Artículo 3 – Religión del Estado

Artículo 3 – Religión del Estado

La eliminación de la mención a la religión católica en la Constitución santafesina ignora el valor histórico, cultural y social que dicha tradición aún conserva en gran parte de la población.

Texto actual:

Declara a la Provincia como parte de la Nación Argentina, adoptando su forma de gobierno y estableciendo la religión Católica Apostólica Romana como la oficial.

Propuesta de Reforma:

Eliminar la confesionalidad del Estado, estableciendo el principio de laicidad y la libertad de cultos.

Análisis:

1. Justificación Jurídica:

  • Se adecua a los principios de libertad religiosa y de conciencia consagrados en el art. 14 CN y en los tratados de derechos humanos (art. 75 inc. 22 CN).
  • En particular, el Artículo 12 de la Convención Americana sobre Derechos Humanos establece:
    • El derecho de toda persona a la libertad de conciencia y religión, incluyendo conservar o cambiar su religión o creencias.
    • La libertad de profesar y divulgar la propia religión, individual o colectivamente, en público o en privado.
    • La prohibición de imponer restricciones que menoscaben esta libertad.
    • La posibilidad de que la manifestación externa de las creencias sea limitada solo por ley y cuando sea necesaria para proteger la seguridad, el orden, la salud, la moral pública o los derechos o libertades de los demás.
    • El derecho de los padres o tutores a que sus hijos reciban la educación religiosa y moral conforme a sus propias convicciones.

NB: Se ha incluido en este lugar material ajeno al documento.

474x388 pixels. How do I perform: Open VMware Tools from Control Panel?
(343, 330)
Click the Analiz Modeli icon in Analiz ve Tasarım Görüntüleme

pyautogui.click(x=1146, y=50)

2. Riesgos y Vacíos de Interpretación:

  • Confundir laicidad con indiferencia espiritual.
  • Vacío normativo que impida actuar frente a cultos que vulneren la dignidad humana o el orden público (ej.: sectas destructivas, fundamentalismos violentos).
  • Pérdida del rol del Estado como garante del desarrollo integral de la persona, incluida su dimensión espiritual.

3. Propuesta Superadora:

La eliminación de la confesionalidad debe ir acompañada de un nuevo marco de reconocimiento espiritual en la Constitución:

  • Declarar la laicidad estatal, pero:
    • Reconocer la dimensión espiritual del ser humano como parte del desarrollo integral.
    • Establecer que los cultos deben respetar:
      • La dignidad humana,
      • Los derechos humanos,
      • El orden constitucional,
      • La paz social,
      • Y abstenerse de discursos o prácticas de odio o discriminación.
  • Facultar al Estado a promover espacios de reflexión y formación espiritual abiertos, éticos y humanizantes, sin identificación confesional.

4. Argumento Marco:

  • La propia Convención Americana sobre Derechos Humanos admite restricciones a la manifestación religiosa en defensa del orden público, la salud, la moral pública y los derechos ajenos (art. 12.3).

Conclusión Estratégica:

La eliminación de la confesionalidad no debe implicar un Estado indiferente a la dimensión espiritual de las personas.
Un Estado laico pero éticamente comprometido es necesario para una comunidad que aspire a desarrollarse plenamente en sus dimensiones física, intelectual y espiritual.